Name and Route Templating
The keys name
and route
are templated using handlebars and the variables gathered by running a task result through the access
filter plus any variables from parent tasks. The e
helper encodes the parameter using encodeURIComponent
so that database and document names can be properly mapped to a URL. In the example, the task which gathers a database's design documents uses the name {{e db}}/_design_docs
to indicate that its nature, whereas the route is {{e db}}/_all_docs
.
For more task examples, check the collector's default task file.
The Output Object
A collector's investigation will produce a .json.gz
archive containing an object with these keys:
date
: A timestamp in milliseconds since the UNIX epoch for when the investigation occurred.host
: The host that was investigated. For example:localhost:5984
results
: Object containing all the results of the investigation.runTime
: How long the collection process took, in milliseconds.version
: The version of the collector used in the investigation
The results
key contains an object keyed with all the results of the investigation. Each key corresponds to the name of some task that was run, for example: _all_dbs
will contain the results of querying /_all_dbs
, and $DB_NAME/_design_docs
will contain the results of the route named $DB_NAME/_design_docs
.
The object behind each of these keys comes directly from the result of the task's HTTP query, so for example _all_dbs
might look like this:
{
"_all_dbs": ["_replicator", ... ],
...
}
The special _os
key contains information about the system where the investigation was performed and includes data about system CPU, RAM, network, and disk.
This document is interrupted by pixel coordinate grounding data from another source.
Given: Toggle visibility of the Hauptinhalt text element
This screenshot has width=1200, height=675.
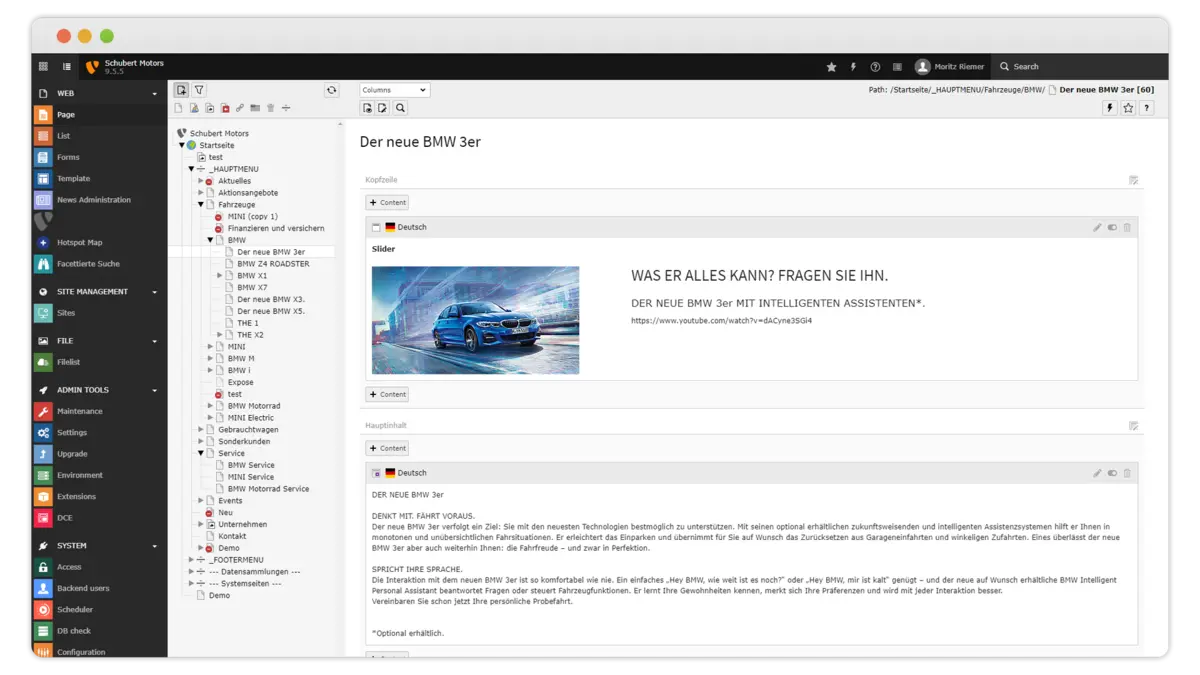Looking at the screenshot, I should tap(1112, 473).
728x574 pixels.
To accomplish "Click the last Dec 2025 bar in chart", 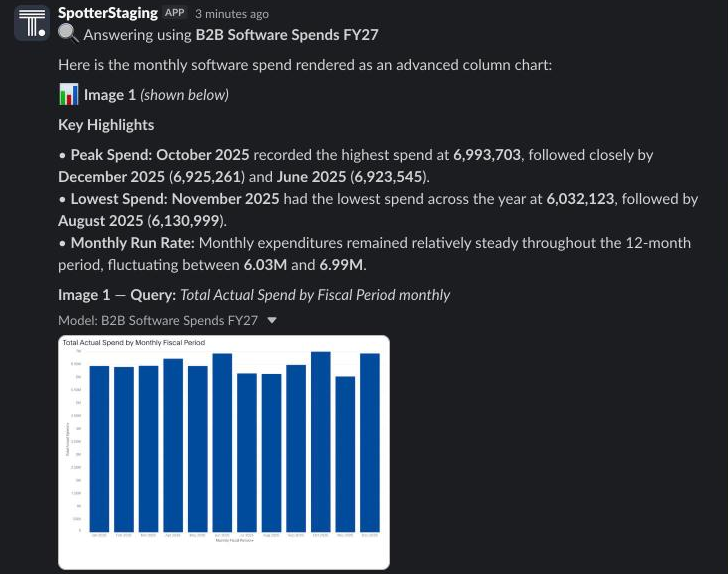I will 370,443.
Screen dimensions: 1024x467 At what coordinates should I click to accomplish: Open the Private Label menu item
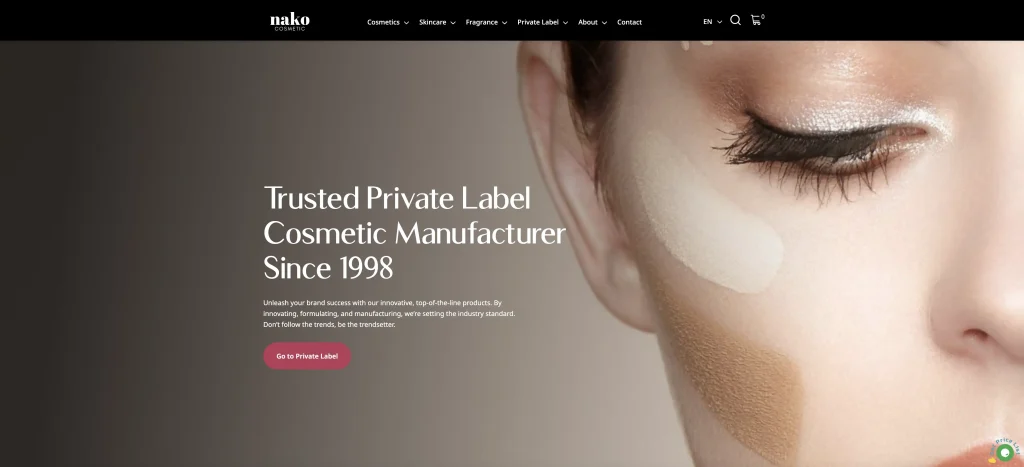coord(537,22)
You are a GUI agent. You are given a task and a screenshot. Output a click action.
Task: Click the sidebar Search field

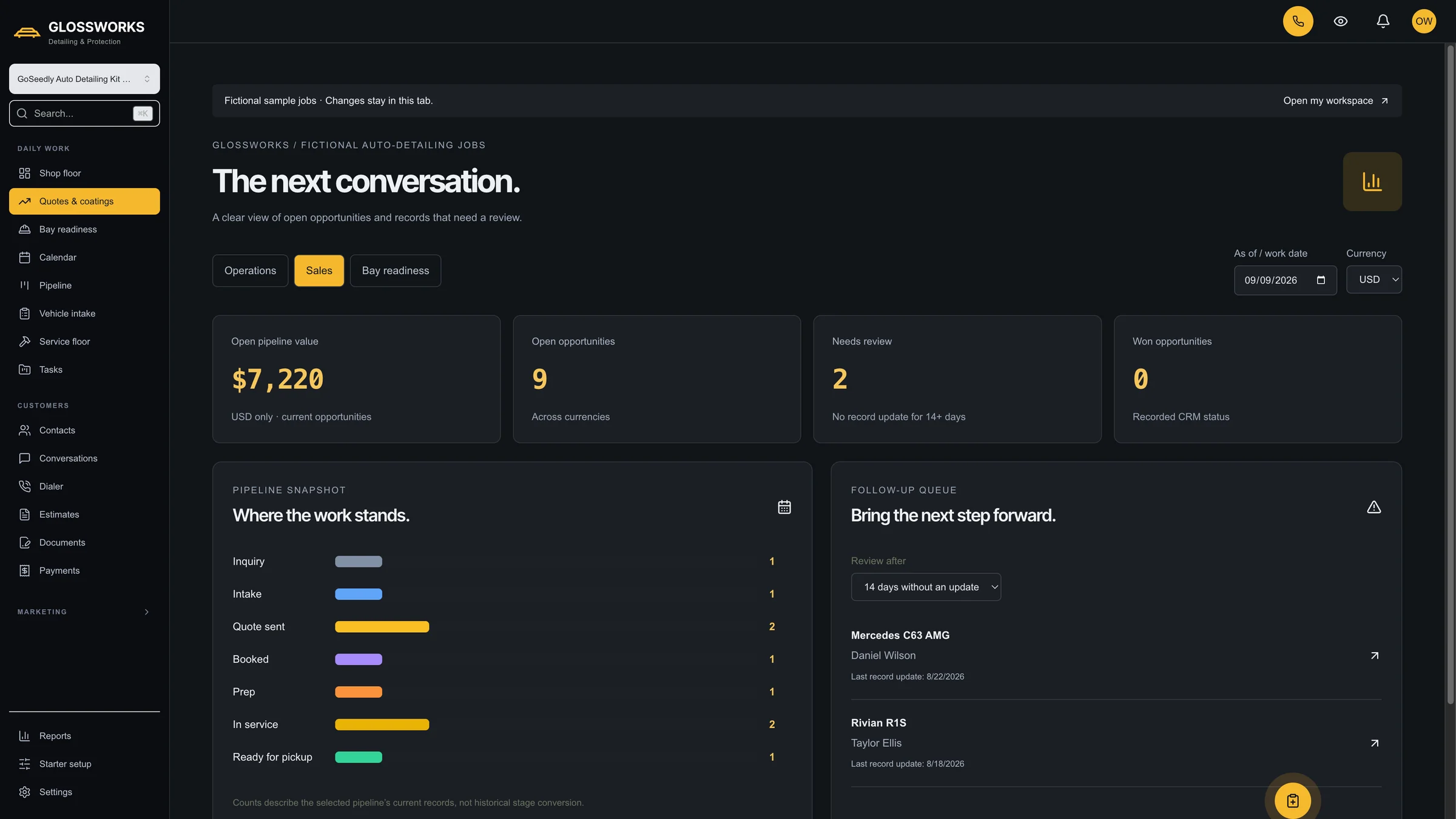(x=84, y=113)
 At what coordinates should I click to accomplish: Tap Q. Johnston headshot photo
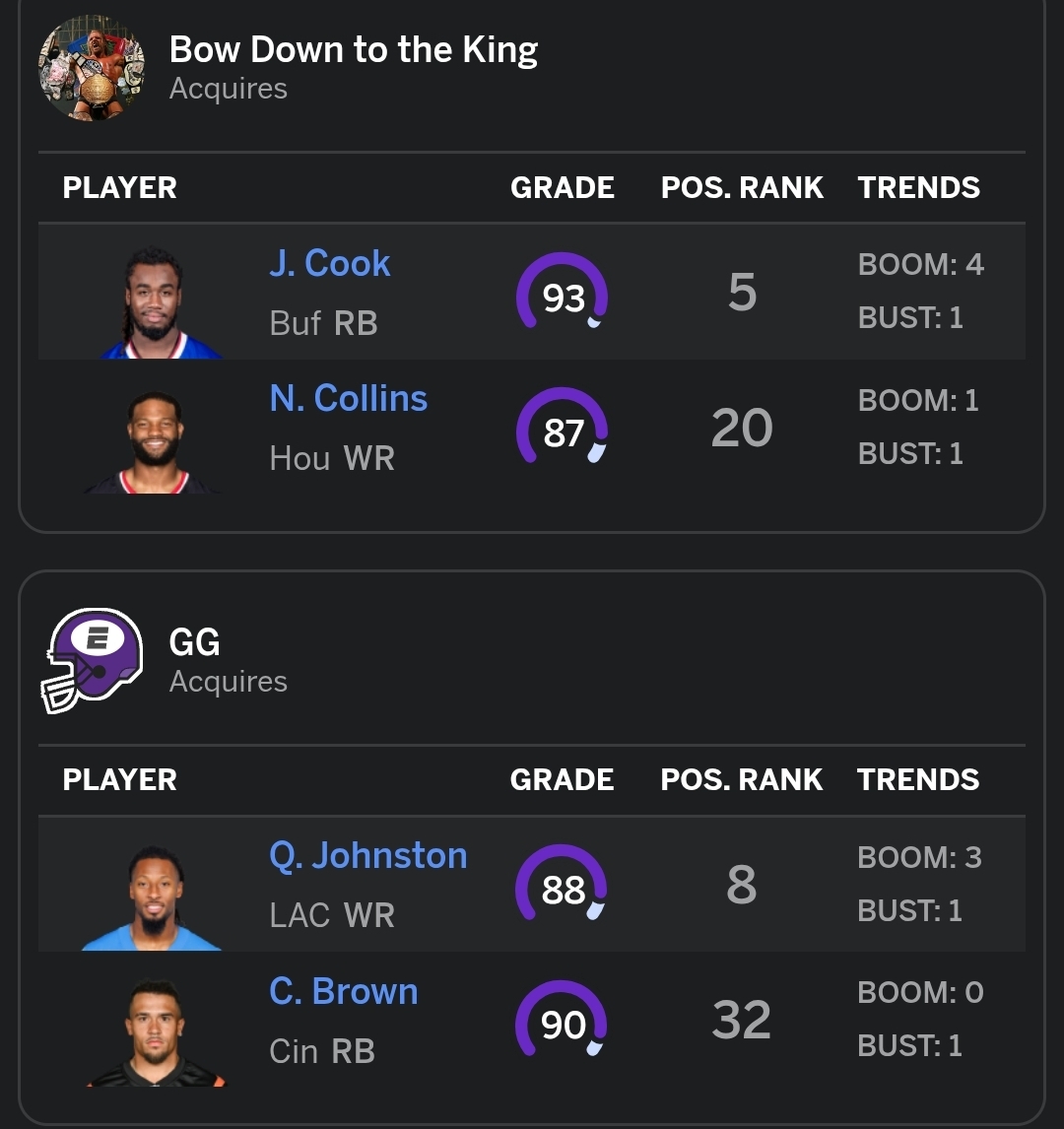[153, 897]
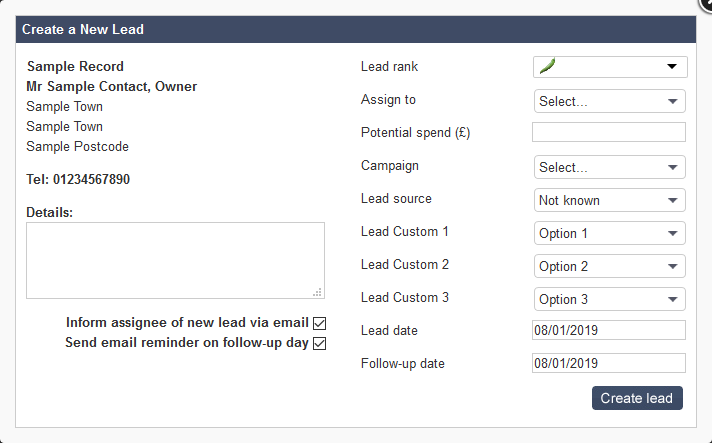Click the Details textarea resize handle

click(318, 292)
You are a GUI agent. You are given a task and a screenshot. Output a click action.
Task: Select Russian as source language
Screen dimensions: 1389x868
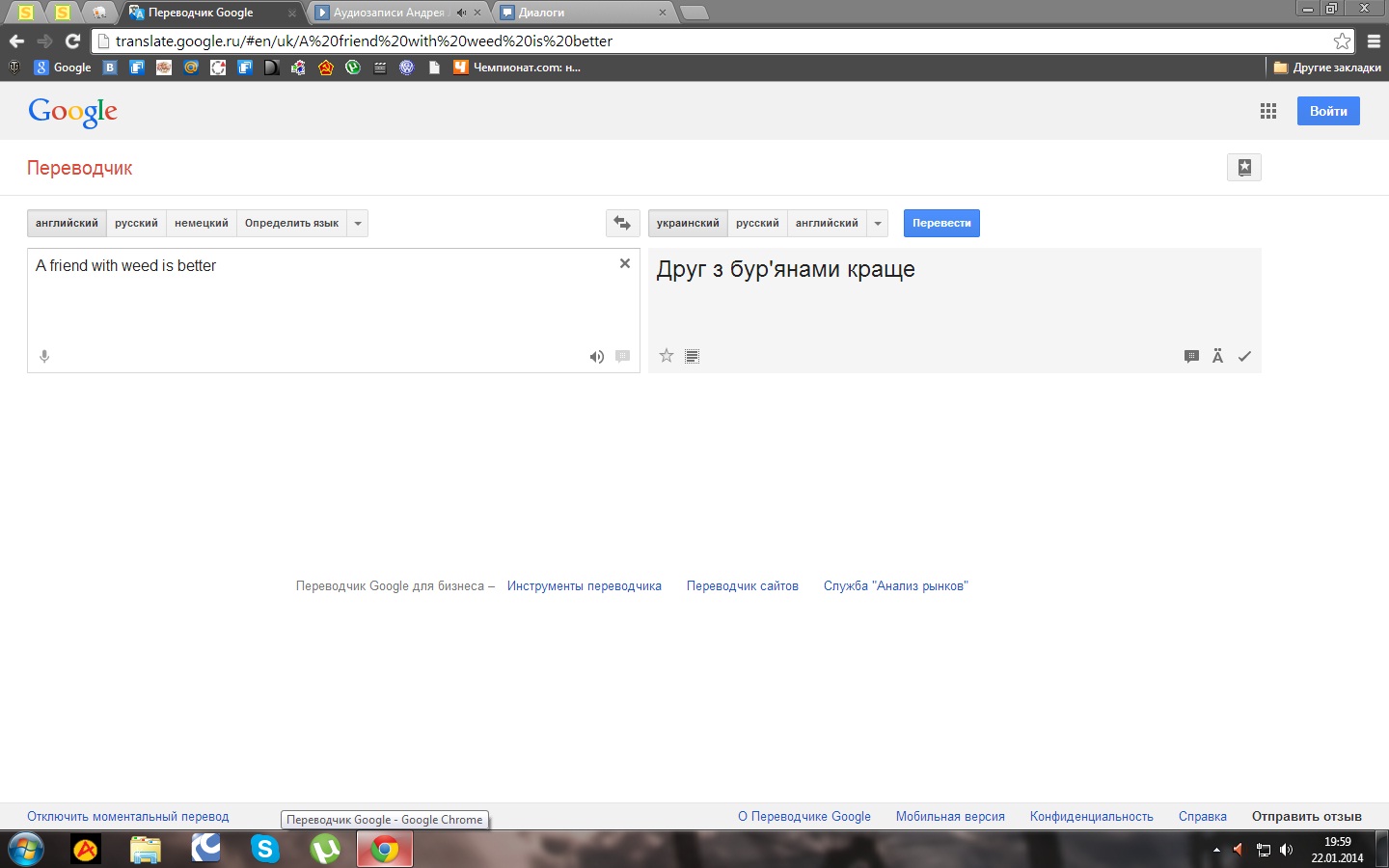(x=136, y=223)
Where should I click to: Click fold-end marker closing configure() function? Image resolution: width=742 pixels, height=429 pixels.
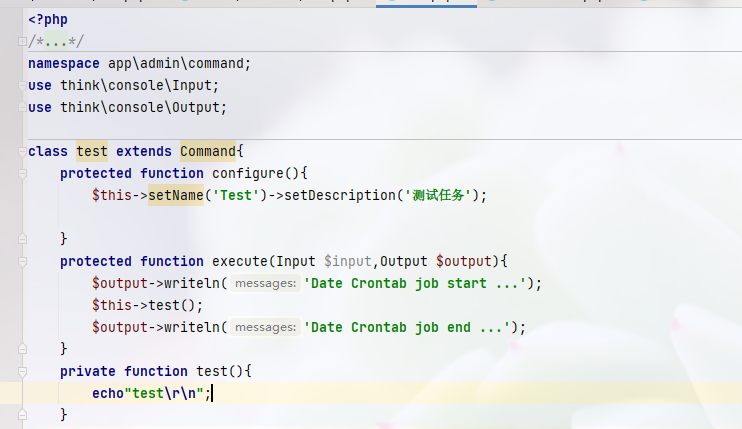[22, 239]
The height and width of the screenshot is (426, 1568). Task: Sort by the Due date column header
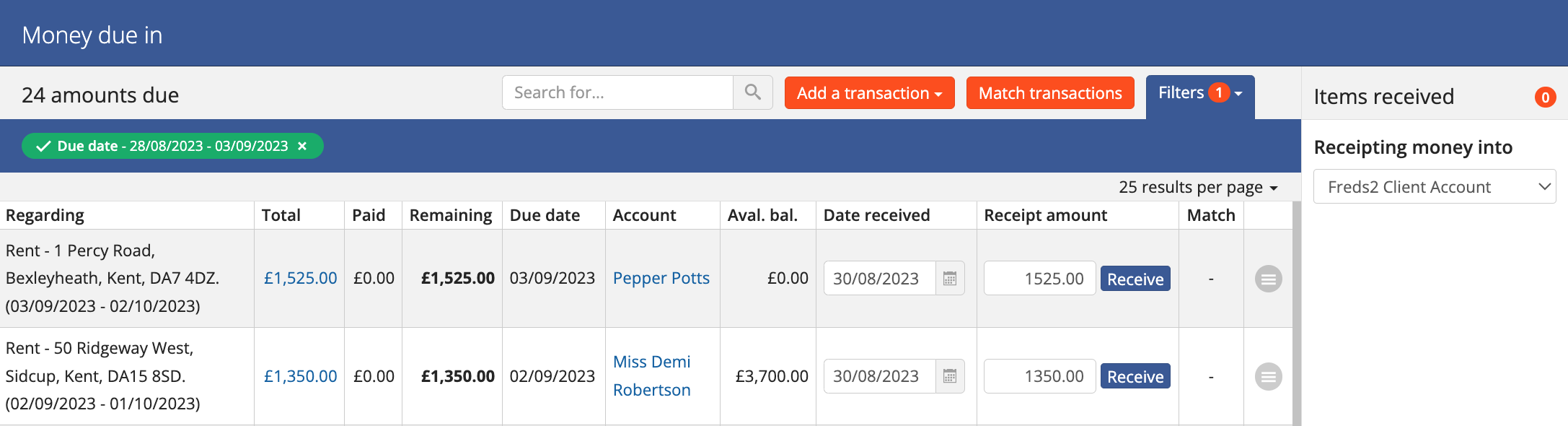pos(545,215)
Here is an example output:
{
"cpus": [
{
"model": "Intel(R) Core(TM) i7-7500U CPU @ 2.70GHz",
"speed": 3174,
"times": {
"user": 2265800,
"nice": 10800,
"sys": 703400,
"idle": 12098800,
"irq": 0
}
},
...
],
"disk": {
"diskPath": "/",
"free": 10341093376,
"size": 110863347712
},
"network": {
"lo": [
{
"address": "127.0.0.1",
"netmask": "255.0.0.0",
"family": "IPv4",
"mac": "NO AWOO $350 PENALTY",
"internal": true,
"cidr": "127.0.0.1/8"
},
...
],
...
},
"platform": "linux",
"ram": {
"free": 11225653248,
"total": 16538009600
},
"release": "4.15.0-36-generic"
}
The NodeJS built-in library os can be used, by passing the --os
flag, to investigate the host system. Here are the methods used to populate the results object:
cpus
: os.cpus()disk
: check-disk-usagenetwork
: os.networkInterfaces()platform
: os.platform()ram
: os.freemem() and os.totalmem()release
: os.release()
Development & Testing
Get and build the tool locally with Git:
$ git clone [email protected]:neighbourhoodie/opservatory-agent.git
$ cd opservatory-agent
$ npm install
Now you can run the test suite like this:
$ npm test
Creating the binary files
We are using pkg
to generate the binaries for the platforms we are currently supporting.
$ npm run releases
Please note that to generate the macOS arm64 release you need a M1 mac, Xcode and Xcode command line tools installed.
Release
We are using semantic-release
to create releases in git (tag), GitHub (release) and in npm (version). This will be triggered by a GitHub Actions workflow once a PR get's merged to the main
branch. We are also uploading the binaries generated by the GitHub Actions workflow into our Digital Ocean opservatory
space.
License
Proprietary. Use only with permission of Neighbourhoodie Software GmbH.